### Input
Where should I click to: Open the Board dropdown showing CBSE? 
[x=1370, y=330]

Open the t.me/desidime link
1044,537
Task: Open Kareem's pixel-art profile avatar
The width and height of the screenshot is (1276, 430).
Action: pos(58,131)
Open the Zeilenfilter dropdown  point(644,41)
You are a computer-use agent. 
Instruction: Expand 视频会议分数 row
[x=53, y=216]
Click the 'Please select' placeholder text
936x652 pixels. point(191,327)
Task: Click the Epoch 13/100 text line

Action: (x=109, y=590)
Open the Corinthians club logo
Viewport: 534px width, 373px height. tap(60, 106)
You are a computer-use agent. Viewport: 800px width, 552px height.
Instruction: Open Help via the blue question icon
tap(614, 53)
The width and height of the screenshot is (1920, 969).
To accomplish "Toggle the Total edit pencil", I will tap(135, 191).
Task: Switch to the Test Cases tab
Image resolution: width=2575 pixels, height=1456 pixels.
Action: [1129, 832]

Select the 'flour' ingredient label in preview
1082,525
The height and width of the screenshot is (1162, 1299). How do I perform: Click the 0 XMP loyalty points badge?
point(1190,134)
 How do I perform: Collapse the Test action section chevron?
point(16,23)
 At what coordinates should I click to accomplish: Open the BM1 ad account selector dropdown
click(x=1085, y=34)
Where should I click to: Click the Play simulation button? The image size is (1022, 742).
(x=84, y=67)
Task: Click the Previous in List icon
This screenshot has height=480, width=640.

### What you are asked to do
Copy every entry above word for word, keeping each line as it stands.

### Full solution
Where should I click to: Open the Board dropdown showing CBSE? 
[x=1370, y=330]

Open the t.me/desidime link
1044,537
Task: Open Kareem's pixel-art profile avatar
The width and height of the screenshot is (1276, 430).
Action: pos(58,131)
Open the Zeilenfilter dropdown  point(644,41)
You are a computer-use agent. 
Instruction: Expand 视频会议分数 row
[x=53, y=216]
Click the 'Please select' placeholder text
936x652 pixels. point(191,327)
Task: Click the Epoch 13/100 text line

Action: (x=109, y=590)
Open the Corinthians club logo
Viewport: 534px width, 373px height. tap(60, 106)
You are a computer-use agent. Viewport: 800px width, 552px height.
Instruction: Open Help via the blue question icon
tap(614, 53)
The width and height of the screenshot is (1920, 969).
To accomplish "Toggle the Total edit pencil", I will tap(135, 191).
Task: Switch to the Test Cases tab
Image resolution: width=2575 pixels, height=1456 pixels.
Action: [1129, 832]

Select the 'flour' ingredient label in preview
1082,525
The height and width of the screenshot is (1162, 1299). How do I perform: Click the 0 XMP loyalty points badge?
point(1190,134)
 How do I perform: Collapse the Test action section chevron?
point(16,23)
 At what coordinates should I click to accomplish: Open the BM1 ad account selector dropdown
click(x=1085, y=34)
Where should I click to: Click the Play simulation button? The image size is (1022, 742).
(x=84, y=67)
Task: Click the Previous in List icon
This screenshot has height=480, width=640.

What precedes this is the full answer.